Efficient CRISPR/Cas9-Mediated Gene Knockin in Mouse Hematopoietic Stem and Progenitor Cells

Authors:
Ngoc Tung Tran , Thomas Sommermann , Robin Graf , Janine Trombke , Jenniffer Pempe , Kerstin Petsch , Ralf Kühn , Klaus Rajewsky , Van Trung Chu 
In:
Source: Cell Rep
Publication Date: (2019)
Issue: 28(13): 3510-3522
Research Area:
Immunotherapy / Hematology
Stem Cells
Gene Expression
Regenerative medicine
Cells used in publication:
Bone marrow, mouse
Species: mouse
Tissue Origin: bone marrow
Hematopoietic stem cells, mouse
Species: mouse
Tissue Origin: bone marrow
Platform:
Nucleofector® I/II/2b
4D-Nucleofector® X-Unit
Experiment

The Sca1+ cells were cultured for 2 days and then washed 1 time with PBS. 3x105 Sca1+ cells were suspended into 20 µL of electroporation buffer containing the synthetic modified sgLmnb1, sgActb (100 (3.3 µg), 150 (4.95 µg) or 200 (6.6 µg) pmol) or RNPs (50pmol (8.2 µg) Cas9 and 100pmol (3.3 µg) sgRNA). After electroporation using the ‘mouse B cell program’ (Lonza), the cells were transferred to pre-warmed SFEM-II medium supplied with cytokines and placed into an incubator at 37°C and 5% CO2. 30 min later, the rAAV-DJ particles were added to electroporated cells. The medium was changed on the next day. The HSPCs were analyzed by flow cytometry or harvested for genomic DNA extraction 48h-72h post rAAV-DJ infection for further analysis.

Abstract

Mutations accumulating in hematopoietic stem and progenitor cells (HSPCs) during development can cause severe hematological disorders. Modeling these mutations in mice is essential for understanding their functional consequences. Here, we describe an efficient CRISPR/Cas9-based system to knock in and repair genes in mouse HSPCs.
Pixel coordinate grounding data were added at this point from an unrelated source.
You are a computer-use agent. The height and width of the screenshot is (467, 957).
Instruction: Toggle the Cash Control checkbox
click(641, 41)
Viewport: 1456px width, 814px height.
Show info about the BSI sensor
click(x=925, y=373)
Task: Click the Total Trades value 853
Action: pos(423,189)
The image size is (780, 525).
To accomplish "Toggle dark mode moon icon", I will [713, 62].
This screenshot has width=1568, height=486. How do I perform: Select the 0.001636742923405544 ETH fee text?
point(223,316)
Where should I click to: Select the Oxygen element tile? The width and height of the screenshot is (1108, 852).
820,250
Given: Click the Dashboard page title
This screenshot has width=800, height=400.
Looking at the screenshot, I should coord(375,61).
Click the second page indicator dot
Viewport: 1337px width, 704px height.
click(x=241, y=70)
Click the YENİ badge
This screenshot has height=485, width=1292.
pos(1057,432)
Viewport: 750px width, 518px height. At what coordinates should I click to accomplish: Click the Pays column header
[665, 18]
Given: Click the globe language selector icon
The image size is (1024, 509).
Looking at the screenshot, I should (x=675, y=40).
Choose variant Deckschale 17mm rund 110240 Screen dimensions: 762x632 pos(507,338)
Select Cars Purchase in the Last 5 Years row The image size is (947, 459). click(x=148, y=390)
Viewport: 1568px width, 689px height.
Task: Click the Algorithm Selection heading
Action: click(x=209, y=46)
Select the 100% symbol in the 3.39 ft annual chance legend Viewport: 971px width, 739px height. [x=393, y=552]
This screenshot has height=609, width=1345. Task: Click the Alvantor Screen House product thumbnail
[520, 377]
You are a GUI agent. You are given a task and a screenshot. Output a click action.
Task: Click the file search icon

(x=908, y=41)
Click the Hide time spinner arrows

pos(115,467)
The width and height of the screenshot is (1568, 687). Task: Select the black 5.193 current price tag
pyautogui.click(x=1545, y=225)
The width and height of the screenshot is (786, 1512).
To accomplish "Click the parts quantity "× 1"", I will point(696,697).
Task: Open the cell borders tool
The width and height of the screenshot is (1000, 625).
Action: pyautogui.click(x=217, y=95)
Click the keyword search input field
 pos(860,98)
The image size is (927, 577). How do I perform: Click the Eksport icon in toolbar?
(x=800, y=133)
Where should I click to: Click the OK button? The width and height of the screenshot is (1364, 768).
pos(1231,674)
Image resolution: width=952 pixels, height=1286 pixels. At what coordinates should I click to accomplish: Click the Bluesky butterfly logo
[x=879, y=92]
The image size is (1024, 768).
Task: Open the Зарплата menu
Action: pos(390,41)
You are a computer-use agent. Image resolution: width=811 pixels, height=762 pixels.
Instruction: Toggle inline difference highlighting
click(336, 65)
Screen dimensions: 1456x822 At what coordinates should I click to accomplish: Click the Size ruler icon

CRISPR/Cas9 ribonucleoproteins, in combination with recombinant adeno-associated virus (rAAV)-DJ donor templates, led to gene knockin efficiencies of up to 30% in the Lmnb1 and Actb loci of mouse HSPCs in vitro. The targeted HSPCs engraft and reconstitute all immune cell lineages in the recipient mice. Using this approach, we corrected a neomycin-disrupted Rag2 gene. The Rag2-corrected HSPCs restore B and T cell development in vivo, confirming the functionality of the approach. Our method provides an efficient strategy to study gene function in the hematopoietic system and model hematological disorders in vivo, without the need for germline mutagenesis.